Some say look inwards and others say look outwards. Monica Sharma tells us to do both. In her new book, Radical Transformational Leadership: Strategic Action for Change Agents, Monica presents a practical, results-oriented guide to creating a profound paradigm shift—a shift that results in a thriving planet that supports well-being for everyone. Drawing on over twenty years of experience working on scaling out health interventions through the UN system, Monica is familiar with the resistance, pushback and setbacks that cause many people to feel frustrated and burn out. Her work emphasizes the importance of sourcing our universal values of dignity, compassion, and equity to shift systems and culture and create measurable results.

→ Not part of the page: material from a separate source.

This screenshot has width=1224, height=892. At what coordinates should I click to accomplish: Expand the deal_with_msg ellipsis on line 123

Interview with Monica Sharma
Monica Sharma speaks with cChange’s Karen O’Brien and Glenn Page from SustainaMetrix about the new book.

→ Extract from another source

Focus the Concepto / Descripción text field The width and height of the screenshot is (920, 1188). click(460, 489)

Monica Sharma’s conscious full-spectrum response approach recognizes the potential for everyone to contribute to a sustainable future. Universal values, she emphasizes, apply to everyone and exist in everyone, whether they are aware of it or not, and they offer us radical power and potential to contribute to equitable and sustainable transformations. The three essential and intertwined components of a conscious full-spectrum approach are:
- sourcing inner capacities and universal values for action – acting from our oneness;
- shifting systems and cultural norms, creating new patterns, BEING a principled game changer; and
- solving problems.
This approach is designed to generate responses that connect personal transformation to societal and planetary transformation. It enables change agents to see patterns and disrupt systems and cultures that perpetuate inequitable and unsustainable outcomes. Monica reminds us that being a paradigm shifter requires us to embody values, rather than just talking about them.
Leaders are everywhere
Her book contains dozens of stories showing that every single person has the capacity to be a principled game changer. “Every act of courage, compassion, and service for all awakens a new story, a new possibility for healing on the planet” (p. 85). In this book, she demystifies complex strategy and planning processes, taking them from the realm of experts, elites, and leaders to include all individuals. The role of people in transformational change moves from apathy or token participation to active engagement and leadership.

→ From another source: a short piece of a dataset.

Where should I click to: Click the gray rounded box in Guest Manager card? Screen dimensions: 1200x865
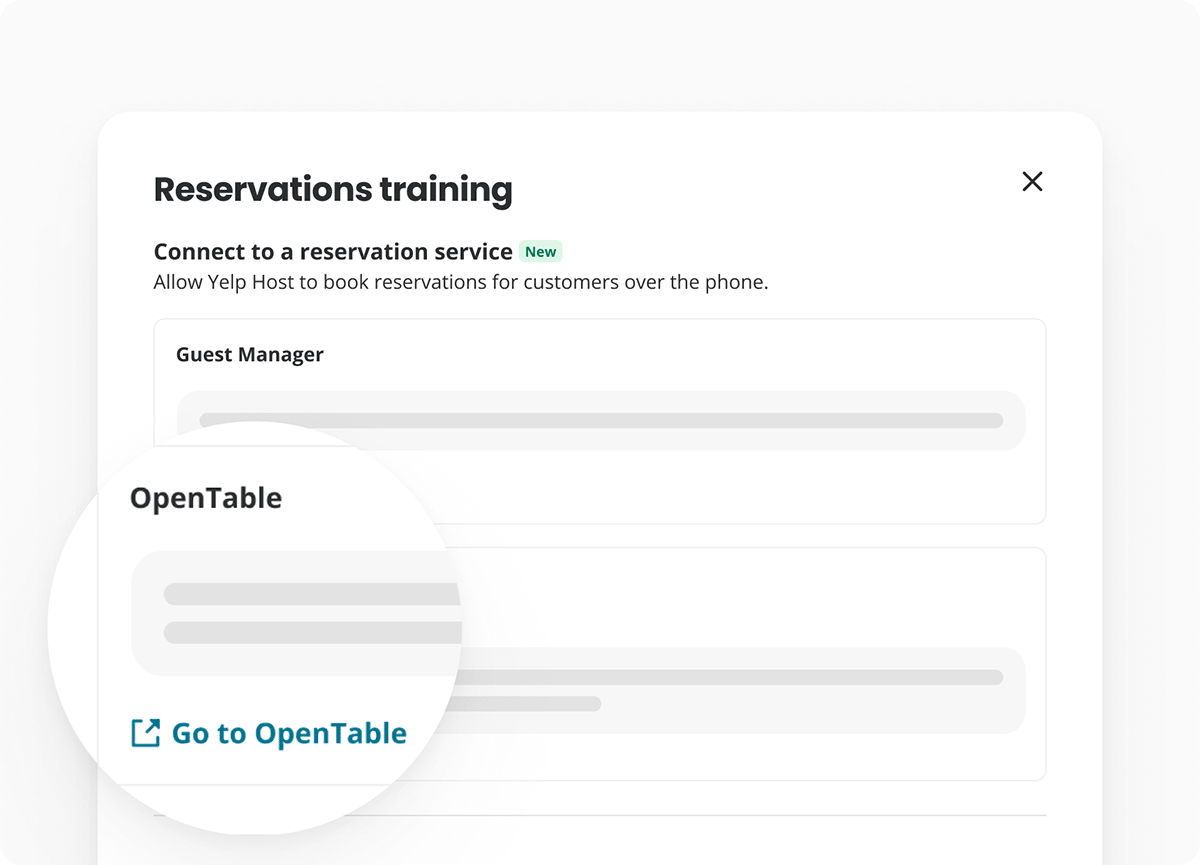601,420
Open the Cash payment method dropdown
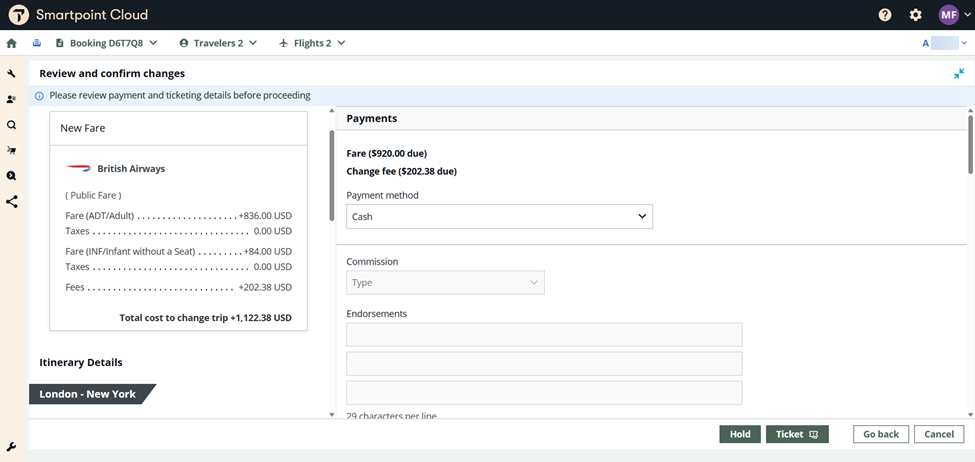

Monica’s work has been both the foundation and inspiration for the Three Spheres of Transformation, and for the work that cCHANGE is doing to engage and activate people as the solutions to climate change and other sustainability challenges. The practical, political and personal spheres of transformation are our interpretation of Sharma’s conscious full-spectrum approach; it recognizes the relationship between the immediate causes of the problem, the systems and cultural causes, and the underlying causes, which lie in the mindsets through which we approach, analyze, interpret and address problems, and the values through which we operate in our everyday lives.
Generating social tipping points
Society has never experienced transformations at the rate, magnitudes, scale and depth that is currently called for by a collective commitment to the Paris Agreement. Does that mean it is impossible? No. In Radical Transformational Leadership, Monica Sharma reminds us that “If we want something we have never had, we must do something we have never done before to produce results” (p. 27). This means understanding the visible and hidden sources of action, creating new norms and patterns, and connecting with who we truly are to shift what is not working and generate a world that works for everyone. Monica explains how we can generate the social tipping points for a new paradigm to emerge. More importantly, she shows that each one of us can be a radical transformational leader.